Otros lo intentaron pero la autoridad estaba ya sobre aviso.

Cada soldado tenía una especialidad. Estaba el que se alejaba del grupo que realizaba una faena pesada y reaparecía una vez acabada sin que lo echasen de menos; el que se eternizaba en un trabajo que se hacía sentado o tumbado como el mecánico que echa la siesta bajo el vehículo en reparación; el que nunca empieza un trabajo porque va y viene en busca de alguna herramienta que falta; el que se presta a hacer mandados tomándose su tiempo, caso del «machaca» de la guardia que merece un capítulo aparte; el que se ofrece para «trabajar» en lugares fuera de la vista de curiosos apañándoselas para que nadie pregunte por él y que no reparen en él durante los escasos minutos que se digna a mezclarse con el resto de mortales. El sumo del escaqueo, nivel al que muy pocos virtuosos llegaban, era escaquearse consiguiendo previamente el permiso. Por ejemplo:

-Mi sargento, me ha dicho el teniente que fuera a verlo.

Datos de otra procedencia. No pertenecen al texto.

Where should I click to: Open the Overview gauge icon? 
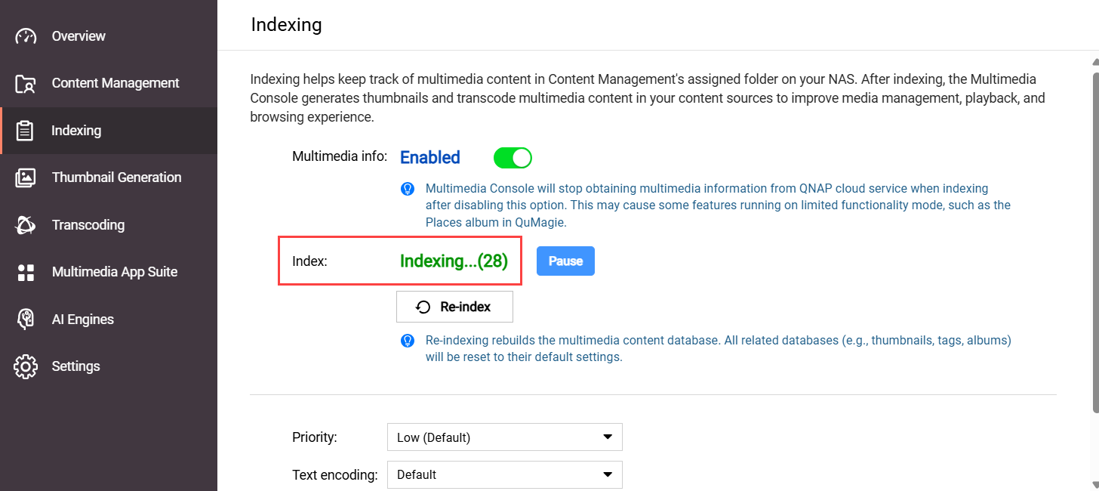tap(26, 36)
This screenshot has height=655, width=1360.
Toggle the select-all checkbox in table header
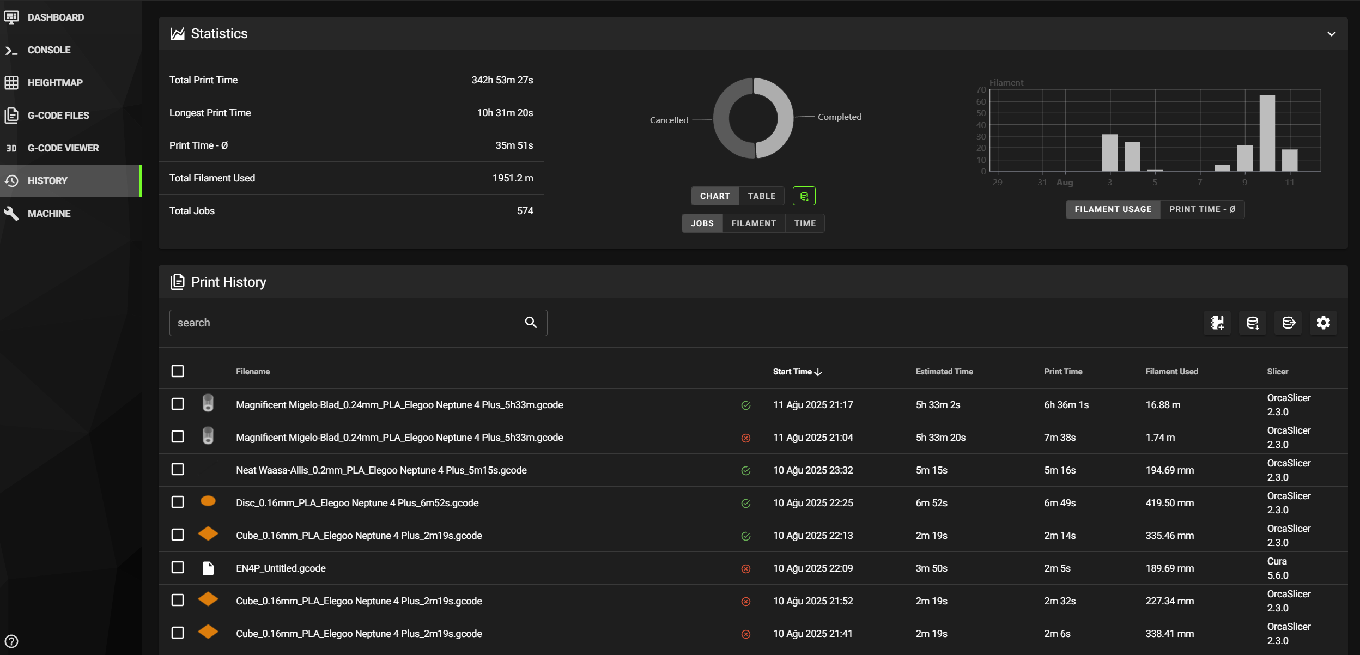pyautogui.click(x=178, y=371)
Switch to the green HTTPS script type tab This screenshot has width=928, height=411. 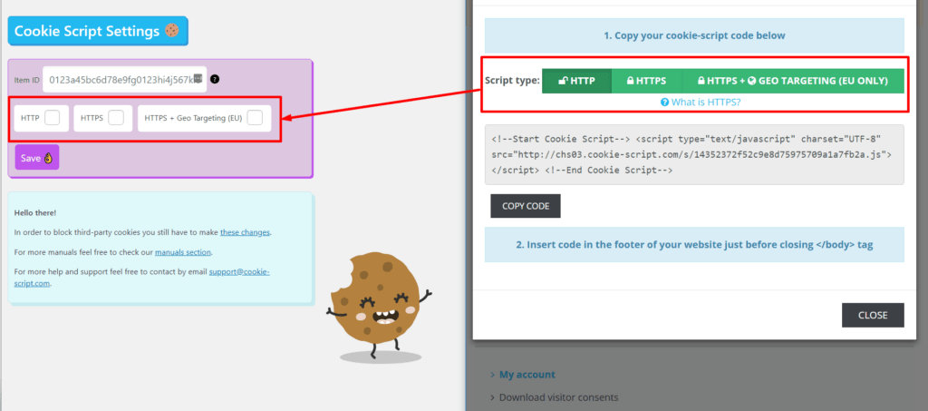coord(646,81)
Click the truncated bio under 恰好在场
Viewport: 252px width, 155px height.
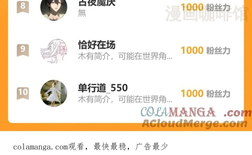click(125, 56)
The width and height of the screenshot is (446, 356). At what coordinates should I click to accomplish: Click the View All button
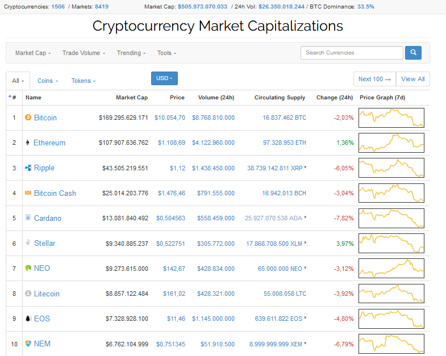click(412, 79)
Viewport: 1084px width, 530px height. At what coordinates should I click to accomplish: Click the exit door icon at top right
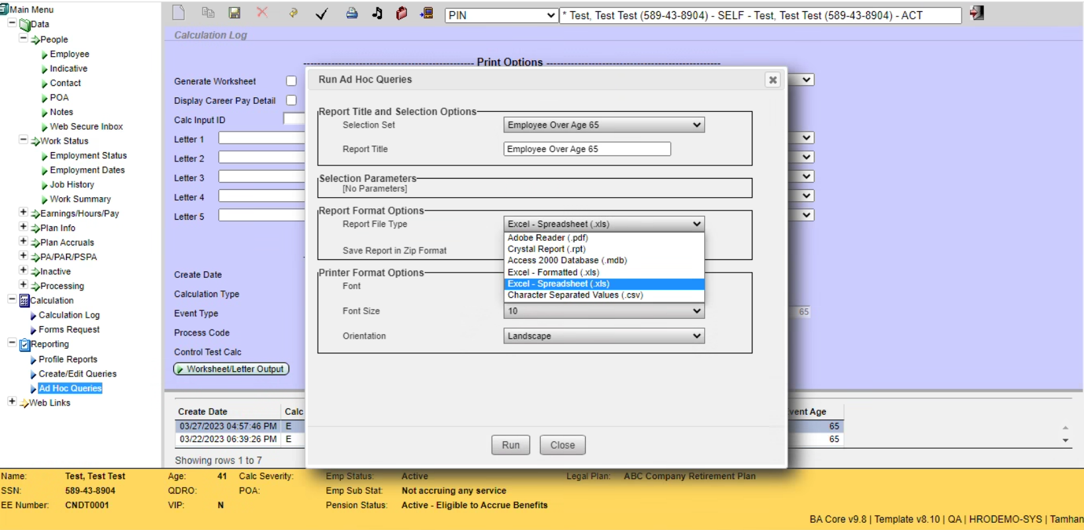[x=977, y=13]
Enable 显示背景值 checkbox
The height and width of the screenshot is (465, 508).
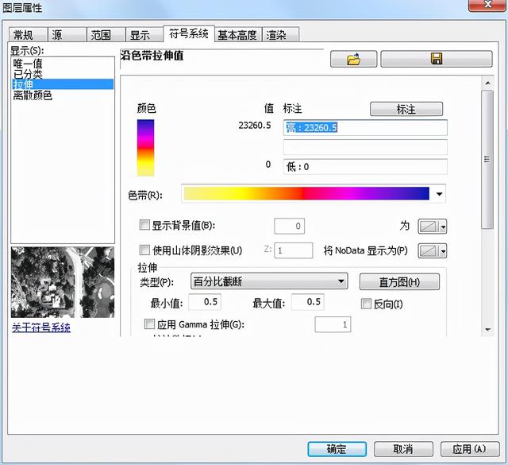[x=144, y=226]
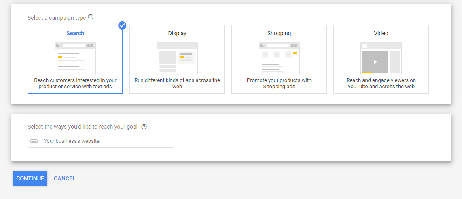Click the help icon beside campaign type
Screen dimensions: 462x199
91,17
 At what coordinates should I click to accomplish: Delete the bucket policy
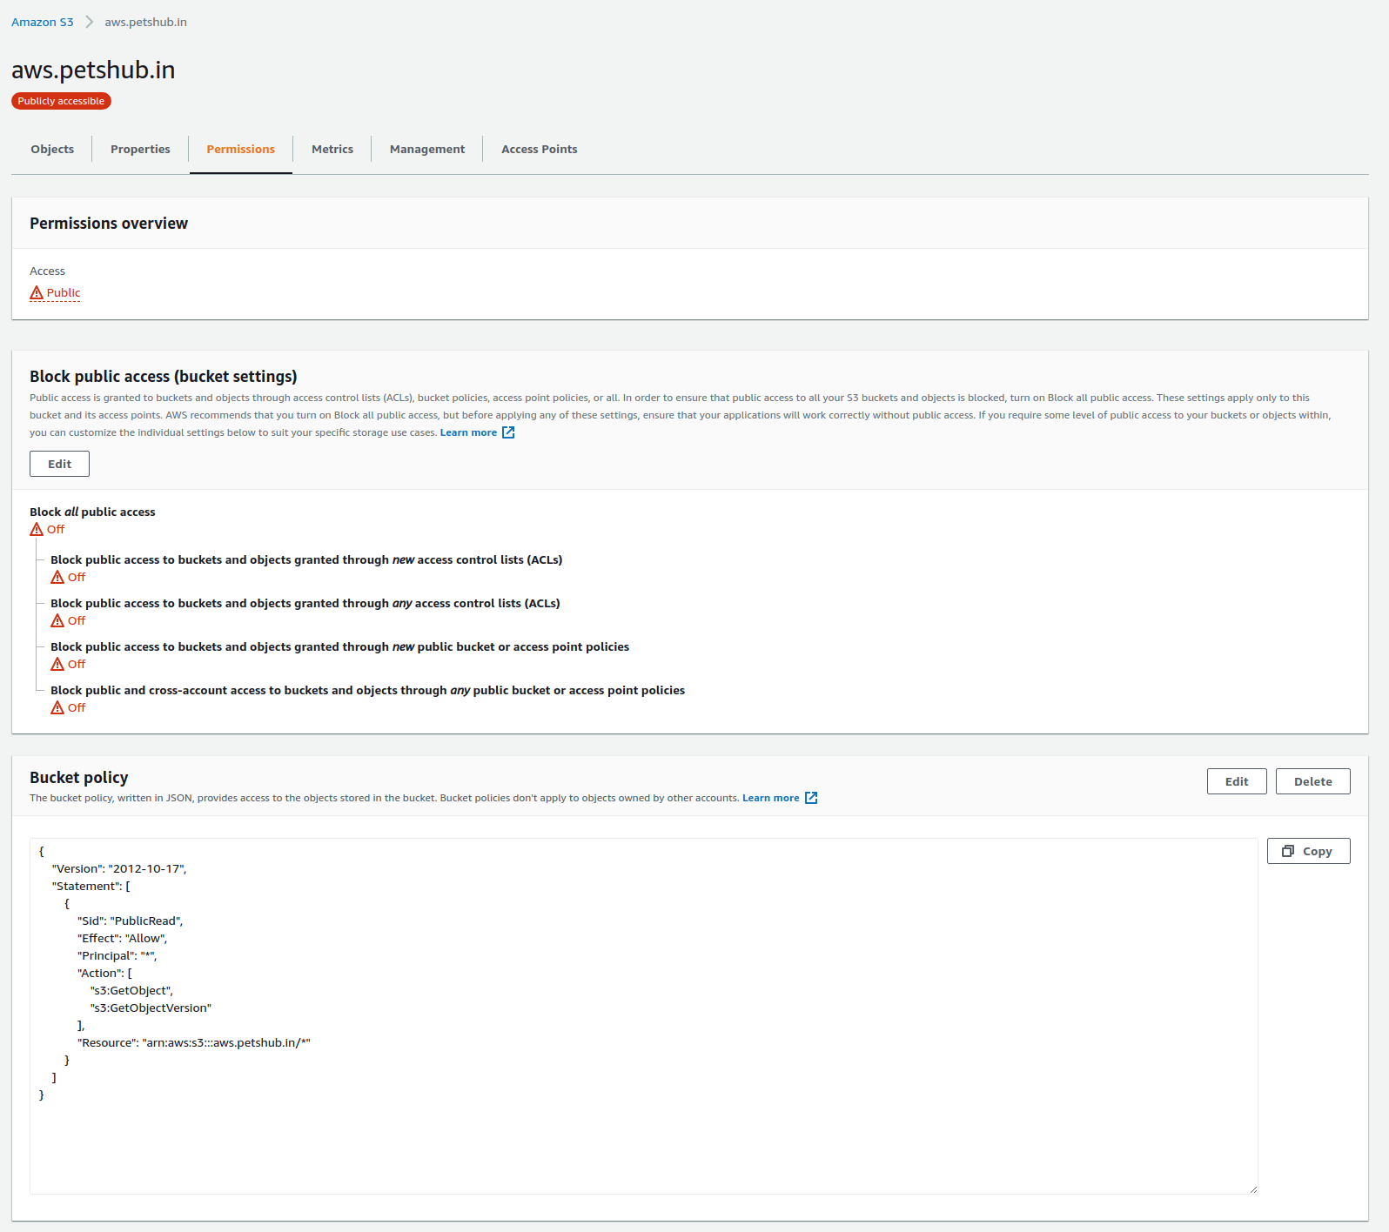tap(1312, 781)
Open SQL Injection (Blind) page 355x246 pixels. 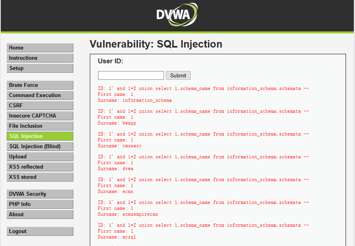click(40, 147)
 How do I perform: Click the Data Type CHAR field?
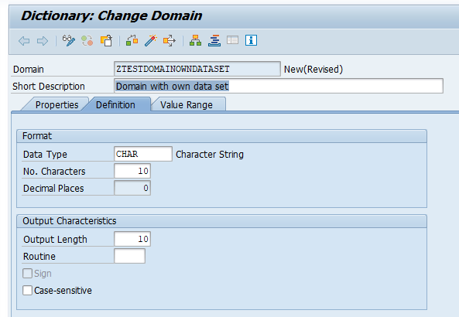pyautogui.click(x=143, y=154)
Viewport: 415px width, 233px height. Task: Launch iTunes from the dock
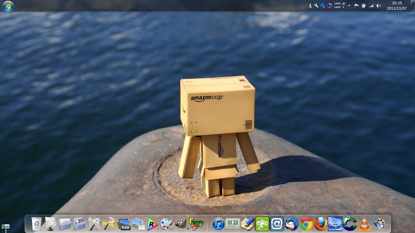pos(218,224)

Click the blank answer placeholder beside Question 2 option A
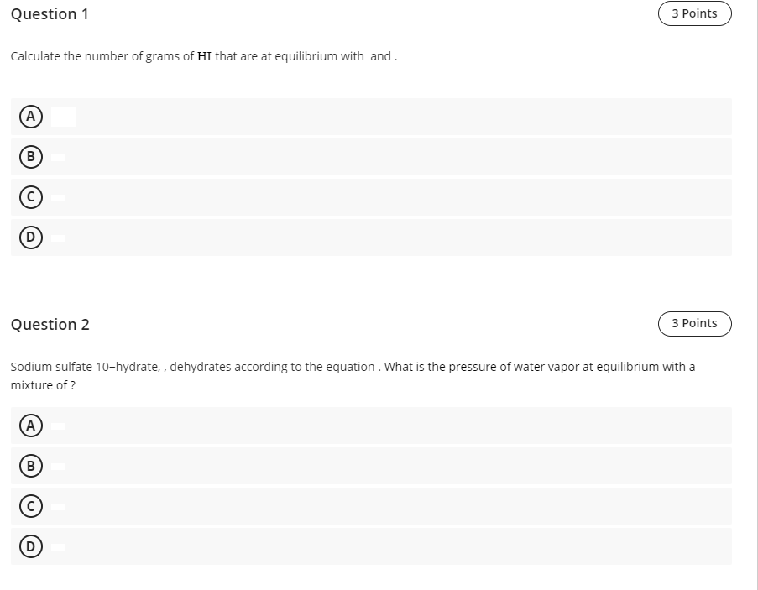click(x=58, y=426)
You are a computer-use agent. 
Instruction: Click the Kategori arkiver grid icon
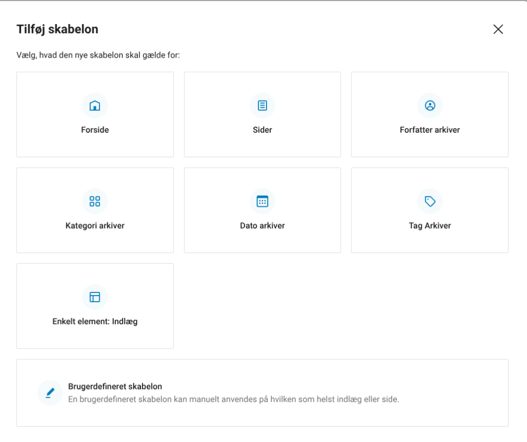coord(95,201)
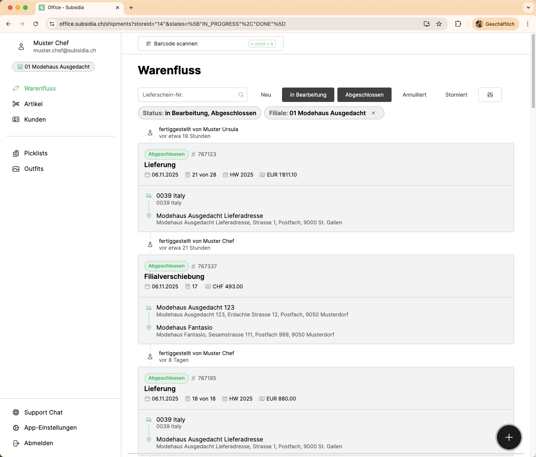Open Support Chat
Image resolution: width=536 pixels, height=457 pixels.
click(x=43, y=412)
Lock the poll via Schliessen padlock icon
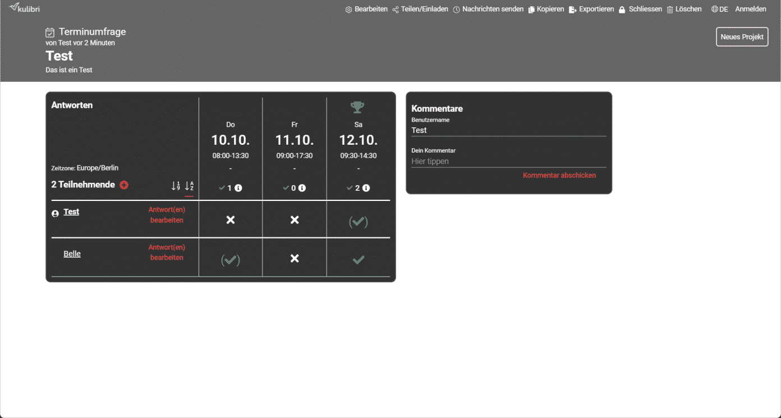Screen dimensions: 781x418 [x=621, y=9]
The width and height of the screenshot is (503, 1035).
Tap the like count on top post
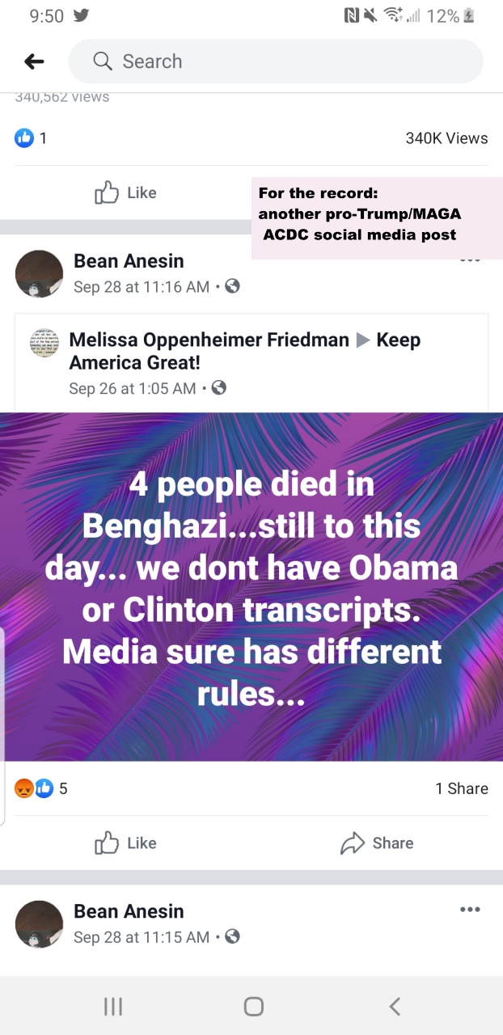[x=31, y=138]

-¿Para qué? – intentaba asegurarse.

-No sé, me ha dicho que me llevase los apechusques.

-¿Cómo es que no me ha dicho nada?

-Eso ya se lo pregunta a él.

Aquí venía la concesión del permiso. Había que  contar con que el sargento no iba a ponerse en contacto con el teniente para comprobarlo, un riesgo que había que estar dispuesto a asumir.

Nunca revelaban su secreto, su técnica, salvo Alejo. Éste lo hacía a plena luz y con testigos asombrados, hacía del escaqueo un arte arriesgando mucho; era descarado e irreverente, se diría que buscaba consecuencias y era tal la insolencia que nadie se explicaba cómo salía indemne. Claro que contaba con la ventaja de situarse bajo la protección del capitán de la tercera, el capitán  a quien, por alguna extraña razón, había llegado a caerle bien, incluso si lo mandaba al calabozo cuando no le quedaba más remedio.